■ **Problem to work on**
Copy out every line of the entries below word for word, from the start of the entries down to the line containing "pyautogui.click(x=182, y=79)", including that line.

:::::

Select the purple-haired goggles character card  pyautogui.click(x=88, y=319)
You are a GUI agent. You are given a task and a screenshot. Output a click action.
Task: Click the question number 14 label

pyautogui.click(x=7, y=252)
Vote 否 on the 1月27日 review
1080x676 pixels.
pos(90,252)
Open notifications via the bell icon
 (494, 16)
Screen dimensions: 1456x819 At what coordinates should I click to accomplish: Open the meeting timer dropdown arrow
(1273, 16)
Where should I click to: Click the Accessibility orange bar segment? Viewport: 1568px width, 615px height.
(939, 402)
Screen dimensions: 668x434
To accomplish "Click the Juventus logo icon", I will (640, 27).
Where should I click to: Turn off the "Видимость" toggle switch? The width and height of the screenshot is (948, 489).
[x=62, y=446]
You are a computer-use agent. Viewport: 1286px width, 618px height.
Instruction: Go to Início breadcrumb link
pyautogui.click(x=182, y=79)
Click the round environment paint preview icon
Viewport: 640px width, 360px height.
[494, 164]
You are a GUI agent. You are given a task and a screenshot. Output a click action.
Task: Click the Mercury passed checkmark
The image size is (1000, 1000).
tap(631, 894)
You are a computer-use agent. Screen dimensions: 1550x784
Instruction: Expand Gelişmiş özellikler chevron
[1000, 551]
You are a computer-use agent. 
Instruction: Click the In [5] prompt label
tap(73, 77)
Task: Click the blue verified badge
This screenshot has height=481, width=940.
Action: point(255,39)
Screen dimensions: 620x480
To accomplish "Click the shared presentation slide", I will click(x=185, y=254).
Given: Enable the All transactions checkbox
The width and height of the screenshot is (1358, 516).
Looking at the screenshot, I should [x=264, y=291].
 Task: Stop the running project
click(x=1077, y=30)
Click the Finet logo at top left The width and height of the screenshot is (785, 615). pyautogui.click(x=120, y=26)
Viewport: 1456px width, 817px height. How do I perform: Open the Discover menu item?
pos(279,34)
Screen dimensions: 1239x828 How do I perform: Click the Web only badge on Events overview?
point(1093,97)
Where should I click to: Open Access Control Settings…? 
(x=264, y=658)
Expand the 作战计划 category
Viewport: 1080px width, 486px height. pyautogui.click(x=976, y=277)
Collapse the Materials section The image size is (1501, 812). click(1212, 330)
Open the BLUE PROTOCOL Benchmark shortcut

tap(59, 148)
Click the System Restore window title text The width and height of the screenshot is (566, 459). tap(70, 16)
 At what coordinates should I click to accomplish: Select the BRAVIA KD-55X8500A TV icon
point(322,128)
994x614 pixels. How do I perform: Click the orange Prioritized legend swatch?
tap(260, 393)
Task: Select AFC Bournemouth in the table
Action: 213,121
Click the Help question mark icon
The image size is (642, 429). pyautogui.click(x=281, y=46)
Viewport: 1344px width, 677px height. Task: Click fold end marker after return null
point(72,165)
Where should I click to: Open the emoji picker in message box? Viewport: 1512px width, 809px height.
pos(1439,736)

:::::

■ **Task output**
Select the purple-haired goggles character card  pyautogui.click(x=88, y=319)
You are a GUI agent. You are given a task and a screenshot. Output a click action.
Task: Click the question number 14 label

pyautogui.click(x=7, y=252)
Vote 否 on the 1月27日 review
1080x676 pixels.
pos(90,252)
Open notifications via the bell icon
 (494, 16)
Screen dimensions: 1456x819 At what coordinates should I click to accomplish: Open the meeting timer dropdown arrow
(1273, 16)
Where should I click to: Click the Accessibility orange bar segment? Viewport: 1568px width, 615px height.
(939, 402)
Screen dimensions: 668x434
To accomplish "Click the Juventus logo icon", I will (640, 27).
Where should I click to: Turn off the "Видимость" toggle switch? The width and height of the screenshot is (948, 489).
[x=62, y=446]
You are a computer-use agent. Viewport: 1286px width, 618px height.
Instruction: Go to Início breadcrumb link
pyautogui.click(x=182, y=79)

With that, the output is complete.